The Packers’ practices that have been open to the media have appeared more spirited than past offseason workouts, in part because there is greater competition on the roster. Several familiar names departed during the offseason – wide receiver Greg Jennings signed a free-agent deal with the Minnesota Vikings, all-time leading receiver Donald Driver retired and veteran defensive leader Charles Woodson was released – leaving voids that must be filled in the locker room and in terms of on-field production.
“There's a lot of guys here that have things to prove,” said wide receiver Jordy Nelson, who’ll lead the receiving corps along with James Jones and Randall Cobb. “You can look at James and (me) and Randall. Everyone's going to talk about missing Donald and Greg -- which we will, it will be an adjustment -- but we know we have an opportunity to step up and we have beliefs in what we can do.”
Nelson said the players believe they had Super Bowl-caliber teams each of the past two years and failed to deliver.
“Guys know there's a short window for a team to be as good as we are,” Nelson said. “You've got to make the most of those (years) and that's by winning championships. We know we've been close. We know we've had the team, but came up short.”

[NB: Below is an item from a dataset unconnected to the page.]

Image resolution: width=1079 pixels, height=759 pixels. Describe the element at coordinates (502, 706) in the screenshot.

In an effort to avoid that same fate, the Packers have made some changes. McCarthy reconfigured his offensive line, taking four starters and moving them to four new positions. Now, they’ll like up with Bryan Bulaga at left tackle, Josh Sitton at left guard, T.J. Lang at right guard and Marshall Newhouse at right tackle. The defensive coaches not only spent much of the offseason working on solving the read-option that the 49ers used to burn them, but also emphasized increasing takeaways, especially forcing more fumbles.
And with the addition of two big-name running backs in the draft – second-rounder Eddie Lacy of Alabama and fourth-rounder Johnathan Franklin of UCLA – McCarthy insists that the running game will improve, which would help Rodgers and the aerial attack.

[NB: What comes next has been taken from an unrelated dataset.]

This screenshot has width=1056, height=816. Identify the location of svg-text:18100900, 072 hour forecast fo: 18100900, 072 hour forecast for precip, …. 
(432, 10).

“We’ll be better, I promise you that,” McCarthy said of the run game. “You can write that down. In big letters.”
Whether their renewed sense of urgency leads to an overall improvement and another Super Bowl berth remains to be seen, but McCarthy insists the team is in a good place with the opening day of training camp 45 days away.
“You learn from your past experiences,” McCarthy said. “Every team is different, every year is different, every challenge that we’ll face will be different. There are opportunities to look back to the past that will help us encounter and conquer those challenges that are in front of us.”
And the feeling around the building is palpable.
“Obviously, we know we have the team, and we want to get the job done,” cornerback Tramon Williams said. “That’s why it’s so devastating when you lose. You didn’t get it done. That’s what the offseason is for – to be able to clear your head and refocus. Year after year, that’s what you do. Obviously we’ve turned it up a notch. I definitely see it out there at practice. I feel it. It’s a great environment. Hopefully when we go into camp, it continues and it shows up.”